What is being asked
Lines that include the string "label" are the ones to copy from the entries below.

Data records
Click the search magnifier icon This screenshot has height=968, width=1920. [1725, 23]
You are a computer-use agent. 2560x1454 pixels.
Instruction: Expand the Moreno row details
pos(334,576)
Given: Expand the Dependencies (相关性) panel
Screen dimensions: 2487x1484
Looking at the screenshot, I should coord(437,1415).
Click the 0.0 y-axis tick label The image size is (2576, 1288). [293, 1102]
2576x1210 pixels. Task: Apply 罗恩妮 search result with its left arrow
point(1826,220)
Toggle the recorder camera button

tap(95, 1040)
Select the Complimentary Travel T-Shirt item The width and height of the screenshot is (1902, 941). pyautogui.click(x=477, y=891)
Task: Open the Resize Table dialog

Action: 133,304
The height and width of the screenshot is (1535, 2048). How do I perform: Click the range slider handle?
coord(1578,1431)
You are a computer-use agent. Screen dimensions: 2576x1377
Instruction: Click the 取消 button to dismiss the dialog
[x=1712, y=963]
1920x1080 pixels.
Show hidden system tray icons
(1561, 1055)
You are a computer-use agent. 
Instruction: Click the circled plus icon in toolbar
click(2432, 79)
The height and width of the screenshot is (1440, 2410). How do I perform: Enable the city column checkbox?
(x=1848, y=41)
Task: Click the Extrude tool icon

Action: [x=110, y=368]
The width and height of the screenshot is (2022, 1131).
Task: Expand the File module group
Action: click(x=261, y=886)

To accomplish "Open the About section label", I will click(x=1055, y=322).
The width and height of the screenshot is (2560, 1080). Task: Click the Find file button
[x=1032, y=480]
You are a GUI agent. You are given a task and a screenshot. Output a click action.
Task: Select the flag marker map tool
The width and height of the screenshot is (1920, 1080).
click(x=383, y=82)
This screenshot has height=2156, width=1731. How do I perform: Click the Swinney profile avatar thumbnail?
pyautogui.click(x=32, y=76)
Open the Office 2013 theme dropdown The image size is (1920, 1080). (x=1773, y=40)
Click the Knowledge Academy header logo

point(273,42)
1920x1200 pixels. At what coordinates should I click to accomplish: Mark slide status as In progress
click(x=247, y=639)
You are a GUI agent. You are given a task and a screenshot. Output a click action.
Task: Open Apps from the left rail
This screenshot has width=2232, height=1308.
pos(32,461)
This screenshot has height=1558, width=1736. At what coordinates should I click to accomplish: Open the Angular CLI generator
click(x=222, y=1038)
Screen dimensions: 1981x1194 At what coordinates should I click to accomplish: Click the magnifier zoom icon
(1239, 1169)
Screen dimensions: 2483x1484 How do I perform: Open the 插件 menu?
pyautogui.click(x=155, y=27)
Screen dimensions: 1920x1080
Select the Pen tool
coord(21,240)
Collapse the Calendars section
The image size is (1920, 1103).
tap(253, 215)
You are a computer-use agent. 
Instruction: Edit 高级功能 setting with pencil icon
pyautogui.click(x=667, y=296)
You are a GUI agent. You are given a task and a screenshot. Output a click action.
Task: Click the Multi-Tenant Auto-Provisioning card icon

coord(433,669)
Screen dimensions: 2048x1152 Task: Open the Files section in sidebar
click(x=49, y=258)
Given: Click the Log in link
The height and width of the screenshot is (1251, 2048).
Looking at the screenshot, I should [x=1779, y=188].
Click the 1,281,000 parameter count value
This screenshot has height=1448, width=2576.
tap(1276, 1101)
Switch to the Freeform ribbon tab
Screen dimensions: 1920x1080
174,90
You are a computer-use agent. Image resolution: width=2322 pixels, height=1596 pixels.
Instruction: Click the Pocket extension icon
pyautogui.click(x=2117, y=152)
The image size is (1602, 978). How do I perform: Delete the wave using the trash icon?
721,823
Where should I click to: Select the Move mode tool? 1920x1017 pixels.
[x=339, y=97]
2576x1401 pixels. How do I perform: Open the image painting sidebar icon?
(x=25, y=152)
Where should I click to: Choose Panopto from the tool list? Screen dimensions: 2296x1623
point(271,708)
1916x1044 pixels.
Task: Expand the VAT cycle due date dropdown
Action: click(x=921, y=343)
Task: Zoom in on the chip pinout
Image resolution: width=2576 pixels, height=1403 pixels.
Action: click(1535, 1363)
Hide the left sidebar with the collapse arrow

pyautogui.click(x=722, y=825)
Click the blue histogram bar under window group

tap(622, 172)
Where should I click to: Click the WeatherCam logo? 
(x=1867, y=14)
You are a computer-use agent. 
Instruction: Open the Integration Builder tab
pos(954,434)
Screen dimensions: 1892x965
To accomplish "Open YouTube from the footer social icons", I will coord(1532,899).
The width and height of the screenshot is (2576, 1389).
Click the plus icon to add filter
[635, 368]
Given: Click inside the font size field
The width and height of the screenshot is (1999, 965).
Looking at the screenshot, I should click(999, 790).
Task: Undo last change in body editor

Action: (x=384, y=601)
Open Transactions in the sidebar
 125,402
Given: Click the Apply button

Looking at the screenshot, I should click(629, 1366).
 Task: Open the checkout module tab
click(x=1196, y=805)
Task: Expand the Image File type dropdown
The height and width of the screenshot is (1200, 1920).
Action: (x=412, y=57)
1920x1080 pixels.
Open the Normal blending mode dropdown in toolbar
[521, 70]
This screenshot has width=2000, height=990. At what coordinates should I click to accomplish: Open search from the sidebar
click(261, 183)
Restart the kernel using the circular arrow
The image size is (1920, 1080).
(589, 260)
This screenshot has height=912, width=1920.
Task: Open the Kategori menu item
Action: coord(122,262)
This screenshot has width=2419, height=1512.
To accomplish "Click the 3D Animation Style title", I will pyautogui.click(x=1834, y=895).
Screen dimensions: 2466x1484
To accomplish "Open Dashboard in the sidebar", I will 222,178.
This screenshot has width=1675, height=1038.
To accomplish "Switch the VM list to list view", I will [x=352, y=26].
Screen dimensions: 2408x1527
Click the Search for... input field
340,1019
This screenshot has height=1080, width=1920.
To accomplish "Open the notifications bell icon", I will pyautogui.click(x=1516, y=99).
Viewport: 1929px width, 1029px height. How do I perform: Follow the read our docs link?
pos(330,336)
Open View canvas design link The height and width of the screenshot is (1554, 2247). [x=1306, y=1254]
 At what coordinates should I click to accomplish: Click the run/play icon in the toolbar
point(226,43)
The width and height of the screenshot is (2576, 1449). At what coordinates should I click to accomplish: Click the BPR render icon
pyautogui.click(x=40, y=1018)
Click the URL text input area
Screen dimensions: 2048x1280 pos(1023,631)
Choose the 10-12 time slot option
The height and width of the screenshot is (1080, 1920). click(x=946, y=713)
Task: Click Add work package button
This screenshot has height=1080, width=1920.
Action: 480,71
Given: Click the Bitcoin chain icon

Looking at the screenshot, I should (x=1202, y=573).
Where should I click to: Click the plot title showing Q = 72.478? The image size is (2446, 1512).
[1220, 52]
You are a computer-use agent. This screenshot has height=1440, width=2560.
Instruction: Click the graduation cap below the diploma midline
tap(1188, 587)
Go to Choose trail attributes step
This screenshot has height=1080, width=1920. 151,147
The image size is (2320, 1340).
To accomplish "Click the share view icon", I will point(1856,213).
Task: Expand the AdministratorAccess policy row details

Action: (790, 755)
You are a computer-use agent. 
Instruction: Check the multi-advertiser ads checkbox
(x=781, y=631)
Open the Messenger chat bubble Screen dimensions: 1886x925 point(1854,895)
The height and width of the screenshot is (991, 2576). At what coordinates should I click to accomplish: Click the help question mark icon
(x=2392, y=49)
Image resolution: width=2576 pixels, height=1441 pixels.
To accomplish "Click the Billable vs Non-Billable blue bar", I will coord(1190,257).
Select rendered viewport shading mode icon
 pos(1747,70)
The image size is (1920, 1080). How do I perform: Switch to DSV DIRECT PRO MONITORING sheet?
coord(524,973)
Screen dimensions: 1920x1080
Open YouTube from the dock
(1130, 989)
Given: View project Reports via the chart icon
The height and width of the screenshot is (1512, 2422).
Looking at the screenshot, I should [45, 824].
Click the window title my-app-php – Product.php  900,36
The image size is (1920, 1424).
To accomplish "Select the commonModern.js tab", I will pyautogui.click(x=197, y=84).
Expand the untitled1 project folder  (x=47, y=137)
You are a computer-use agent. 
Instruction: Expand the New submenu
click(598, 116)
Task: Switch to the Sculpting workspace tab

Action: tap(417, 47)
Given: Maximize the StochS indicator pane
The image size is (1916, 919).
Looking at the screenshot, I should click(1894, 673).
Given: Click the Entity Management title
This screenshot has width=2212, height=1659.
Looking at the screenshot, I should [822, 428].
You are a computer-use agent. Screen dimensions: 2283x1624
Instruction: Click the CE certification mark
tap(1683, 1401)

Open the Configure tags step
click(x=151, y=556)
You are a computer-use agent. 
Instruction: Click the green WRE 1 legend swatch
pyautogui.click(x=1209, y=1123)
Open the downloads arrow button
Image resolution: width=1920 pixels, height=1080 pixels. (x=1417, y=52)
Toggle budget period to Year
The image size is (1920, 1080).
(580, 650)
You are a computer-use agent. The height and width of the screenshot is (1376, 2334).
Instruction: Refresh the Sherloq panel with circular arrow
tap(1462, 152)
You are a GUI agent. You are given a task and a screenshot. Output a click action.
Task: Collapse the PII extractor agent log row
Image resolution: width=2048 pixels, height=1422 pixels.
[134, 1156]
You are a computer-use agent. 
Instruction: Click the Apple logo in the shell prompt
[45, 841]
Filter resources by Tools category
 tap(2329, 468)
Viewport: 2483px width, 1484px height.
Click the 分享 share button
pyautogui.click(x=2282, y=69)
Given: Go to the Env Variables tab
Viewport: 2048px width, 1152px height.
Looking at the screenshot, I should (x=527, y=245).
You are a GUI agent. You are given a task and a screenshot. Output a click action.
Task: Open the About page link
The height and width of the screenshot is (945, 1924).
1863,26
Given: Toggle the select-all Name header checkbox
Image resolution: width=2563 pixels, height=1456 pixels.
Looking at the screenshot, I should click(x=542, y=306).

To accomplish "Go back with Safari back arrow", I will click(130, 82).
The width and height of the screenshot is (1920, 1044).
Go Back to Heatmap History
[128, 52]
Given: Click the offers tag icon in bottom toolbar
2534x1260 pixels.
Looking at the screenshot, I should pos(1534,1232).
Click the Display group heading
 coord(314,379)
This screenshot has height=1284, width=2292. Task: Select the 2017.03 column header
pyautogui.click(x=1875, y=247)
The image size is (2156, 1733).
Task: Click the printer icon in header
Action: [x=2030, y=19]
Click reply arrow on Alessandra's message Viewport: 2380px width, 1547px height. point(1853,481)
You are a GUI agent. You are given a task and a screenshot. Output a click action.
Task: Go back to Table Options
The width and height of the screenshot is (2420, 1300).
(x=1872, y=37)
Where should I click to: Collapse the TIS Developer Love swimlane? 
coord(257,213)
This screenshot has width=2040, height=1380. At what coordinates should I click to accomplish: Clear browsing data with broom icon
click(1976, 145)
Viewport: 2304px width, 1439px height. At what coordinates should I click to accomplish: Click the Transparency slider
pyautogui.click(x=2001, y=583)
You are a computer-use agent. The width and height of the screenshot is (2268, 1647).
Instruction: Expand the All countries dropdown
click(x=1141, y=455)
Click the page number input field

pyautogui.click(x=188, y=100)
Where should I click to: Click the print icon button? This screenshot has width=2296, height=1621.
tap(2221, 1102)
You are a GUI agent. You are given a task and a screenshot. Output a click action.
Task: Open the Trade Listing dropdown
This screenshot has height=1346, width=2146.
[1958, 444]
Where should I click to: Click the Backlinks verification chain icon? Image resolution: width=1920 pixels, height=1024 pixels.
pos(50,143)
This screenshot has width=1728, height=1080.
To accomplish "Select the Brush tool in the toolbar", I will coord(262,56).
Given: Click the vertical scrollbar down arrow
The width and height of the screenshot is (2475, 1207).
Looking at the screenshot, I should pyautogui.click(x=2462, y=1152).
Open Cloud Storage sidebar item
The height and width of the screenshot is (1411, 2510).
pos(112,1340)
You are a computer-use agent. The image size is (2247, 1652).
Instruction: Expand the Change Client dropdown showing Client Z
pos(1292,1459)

Task solution
Click the 0.0 y-axis tick label The image size is (2576, 1288). [293, 1102]
To accomplish "Open the About section label", I will click(x=1055, y=322).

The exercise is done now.